◆ Set of tasks ◆
(a) Return the part of the court opinion that starts with "Considered and decided" and goes on through "remand for reconsideration.", copied word for word.
(b) Retype, with no changes, the lines of the listing starting with the line with "At what coordinates" and going on through the line with "pyautogui.click(x=104, y=234)", including both of those lines. Leave the pictures out.

This opinion will be unpublished and
may not be cited except as provided by
Minn. Stat. § 480A.08, subd. 3 (2004).
IN COURT OF APPEALS
In re the Marriage of: LeAnn Marie Murra,
Wayne Arnold Murra,
Filed September 26, 2006
Affirmed in part and reversed and remanded in part
Blue Earth County District Court
File No. FA-04-1765
James J. Vedder, Edward L. Winer, Moss & Barnett, 4800 Wells Fargo Center, 90 South Seventh Street, Minneapolis, MN 55402-4129 (for appellant)
Michael H. Kennedy, Kennedy & Kennedy, 99 Navaho Avenue, Suite 104, P.O. Box 3223, Mankato, MN 56002-3223 (for respondent)
Considered and decided by Randall, Presiding Judge; Kalitowski, Judge; and Peterson, Judge.
U N P U B L I S H E D O P I N I O N
In this appeal from an amended marital-dissolution judgment, appellant-wife challenges a permanent-spousal-maintenance award, arguing that the district court (1) erred by imputing employment income to her; (2) understated her reasonable monthly expenses by not considering the marital standard of living; and (3) overstated her investment income. We affirm the district court’s determinations regarding reasonable monthly expenses and investment income. But because we conclude that the district court abused its discretion by imputing employment income to appellant, we reverse the maintenance award and remand for reconsideration.

◆ Exercise data ◆

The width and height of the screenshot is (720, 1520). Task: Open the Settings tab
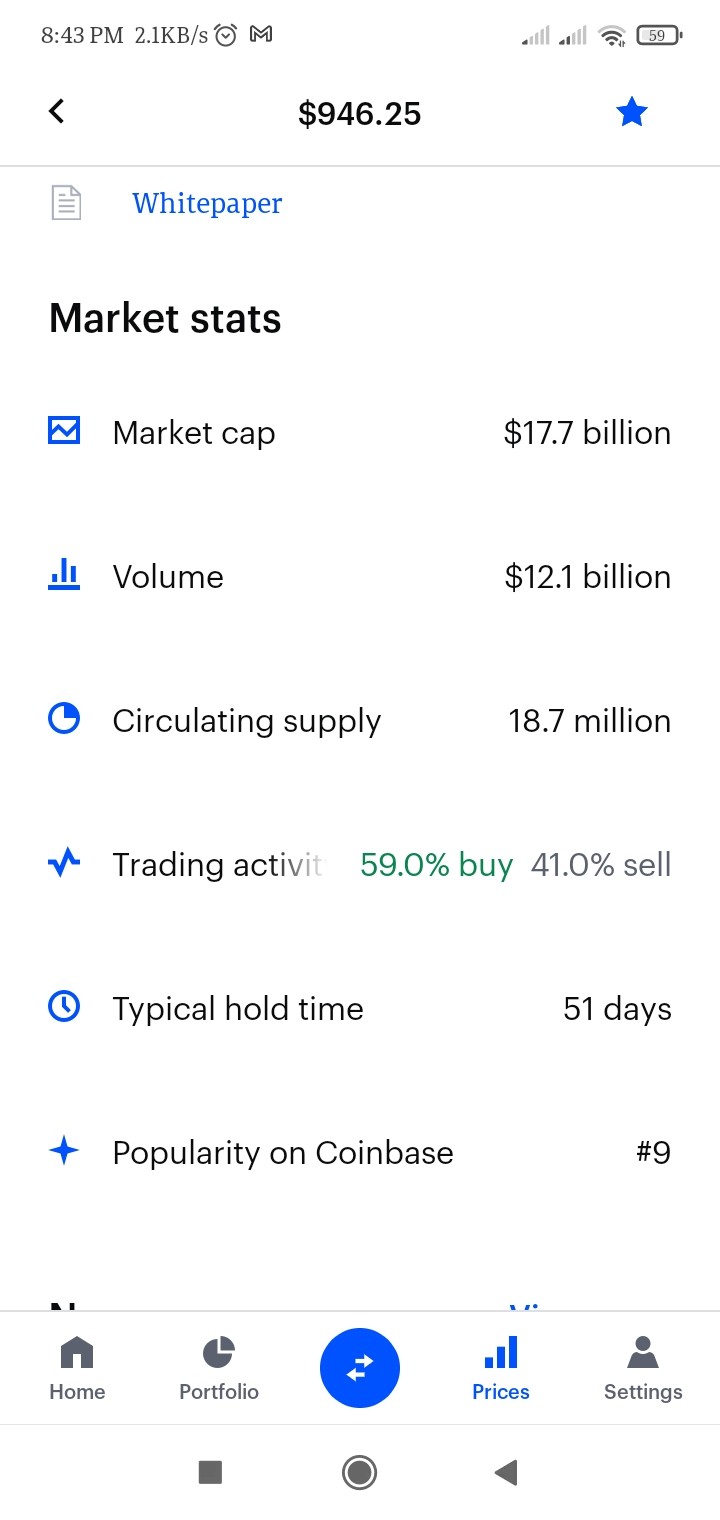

--

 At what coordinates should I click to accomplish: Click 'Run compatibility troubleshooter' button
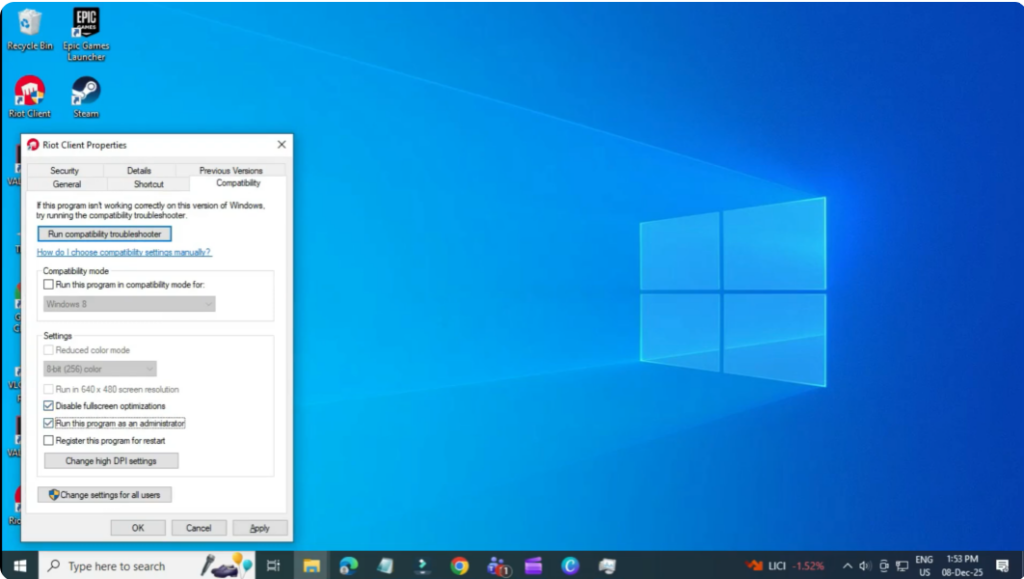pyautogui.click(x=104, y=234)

==

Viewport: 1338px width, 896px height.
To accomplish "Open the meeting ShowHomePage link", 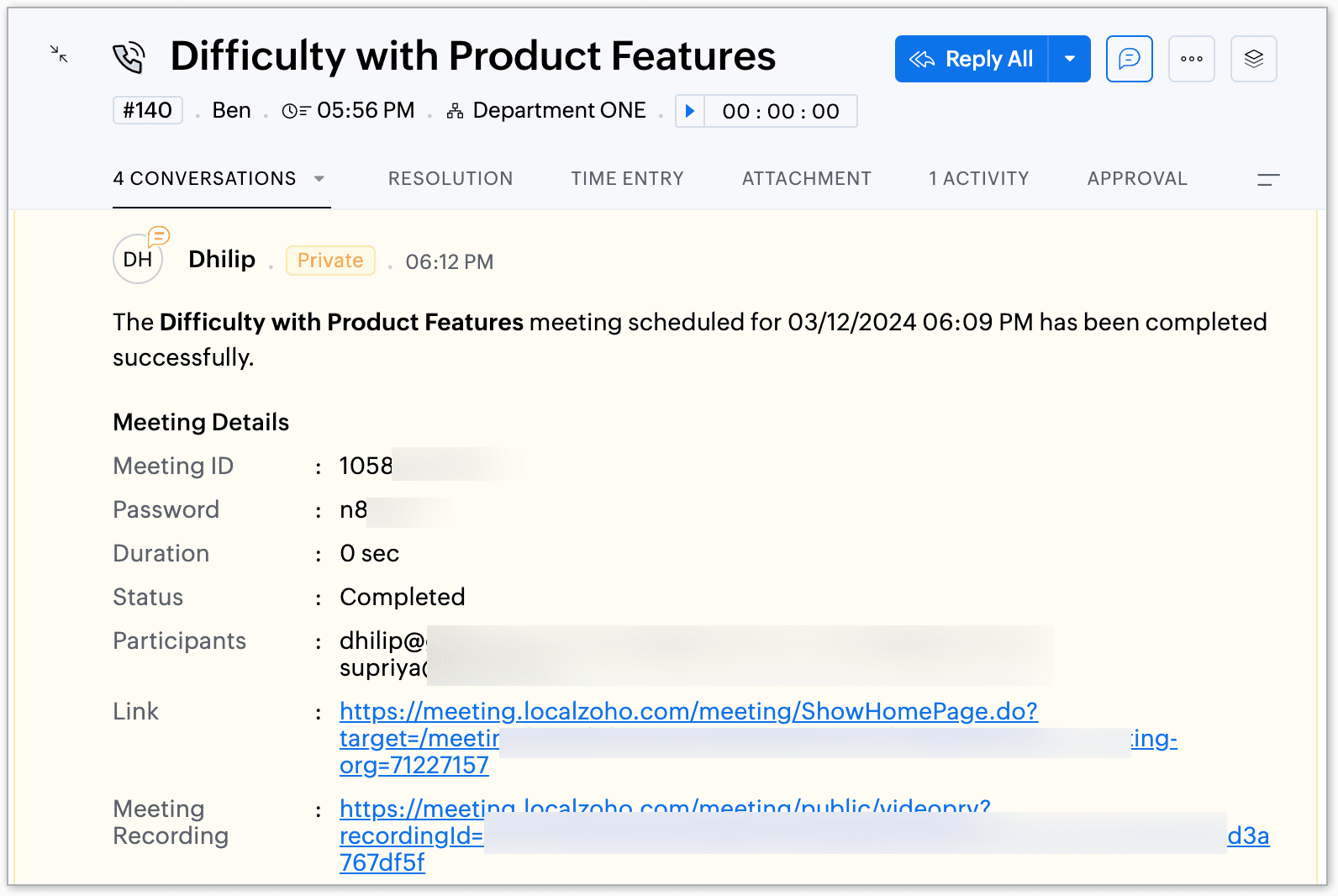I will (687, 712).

◆ Answers given ◆
(a)
Considered and decided by Randall, Presiding Judge; Kalitowski, Judge; and Peterson, Judge.
U N P U B L I S H E D O P I N I O N
In this appeal from an amended marital-dissolution judgment, appellant-wife challenges a permanent-spousal-maintenance award, arguing that the district court (1) erred by imputing employment income to her; (2) understated her reasonable monthly expenses by not considering the marital standard of living; and (3) overstated her investment income. We affirm the district court’s determinations regarding reasonable monthly expenses and investment income. But because we conclude that the district court abused its discretion by imputing employment income to appellant, we reverse the maintenance award and remand for reconsideration.

(b)
 At what coordinates should I click to accomplish: Click 'Run compatibility troubleshooter' button
pyautogui.click(x=104, y=234)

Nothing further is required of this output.